I shared this story last year, and thought I’d share it again this year. Every time I look at the painting hanging over my piano, I think of the veteran I’ve never met:
Today, 11/11/11, is Veteran’s Day. I make no bones about the fact that I’m a pacifist, and as a result, Veteran’s Day is a bit problematic for me. I sometimes find the language surrounding it disturbing, and I’m leery of ever praising violence. I’m also leery of saying certain conflicts are about protecting “our” rights and freedoms when they really have nothing to do with our rights and freedoms at all, as is the case in our more recent wars and conflicts. Still, I have family currently serving in the military, and, like most Americans, I have a long family history of people serving in the military, and I am thankful for the sacrifices men and women in the armed forces make for our nation. I know we as a nation don’t take as good of care of our Veterans as we should, and I pray that we can do better. I also pray for a day when no one will need to take up arms in service of our nation.
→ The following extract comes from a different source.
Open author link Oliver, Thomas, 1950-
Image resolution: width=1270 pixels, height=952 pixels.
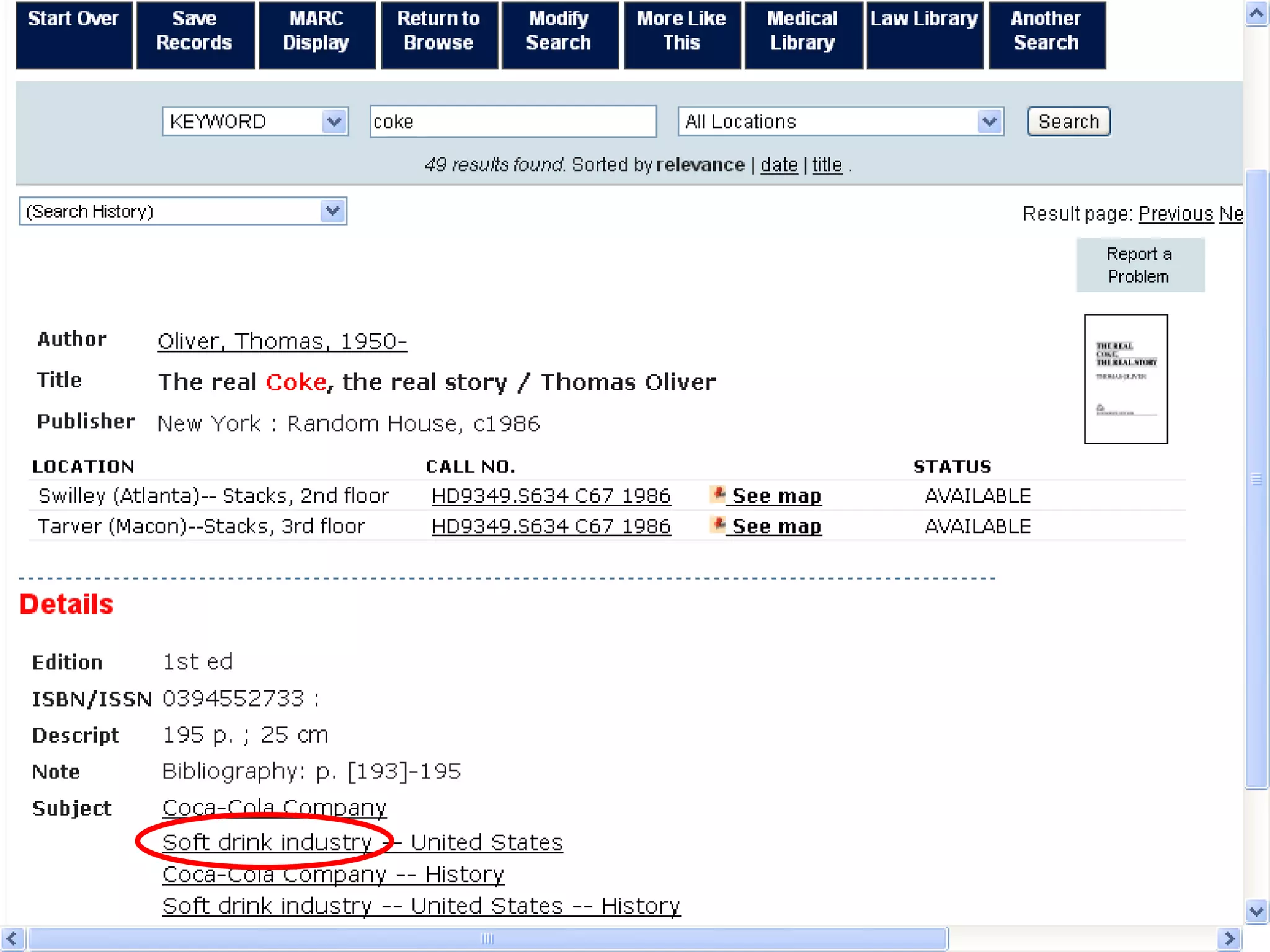282,341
That said, today, I wanted to write about a particular veteran. One I’ve never met.
My Great Uncle Albert, my father’s father’s brother, is something of a family legend. I’ve heard about him and my Pops growing up in downtown Hot Springs, Arkansas, where their mother ran a boarding house in the height of the town’s “Sin City” days. Mobsters, including Al Capone, spent time there, and the Milwaukee Brewers spent their spring training there. I’ve heard about how a mobster once saw them playing baseball with a stick, and bought them brand new bats with their names engraved on them. Another time, a Milwaukee Brewers player saw that they lacked a proper baseball and bought them an entire case of balls.
My Pops and Uncle Albert sold homemade newspapers to earn money to go to the movies. Then somehow, this boy from Arkansas found his way into some major Hollywood pictures himself. He appeared, uncredited, as a child actor in “Boys Town,” “Angels with Dirty Faces,” “A Star is Born,” “Tom Sawyer,” and “Nothing Sacred.” As a teenager, he lied about his age in order to join the Air Force and serve in World War II. He became a tail gunner, and he served until he was shot down in England, where he is buried.
After his death, his mother received a collection of his paintings from his painting teacher. She never even knew he was a painter.
I wish I could have known him. I’m sure he was a riot, and full of stories. Instead, I have stories others tell about him, and I have one of his paintings:
The man in this painting was my Great Uncle Albert's painting teacher.
I know Veteran’s Day is supposed to be for the living, and Memorial Day for the dead, but I wanted to share my Great Uncle today. Thank you to all Veterans. I look forward to a future where actors and painters can be actors and painters, not soldiers.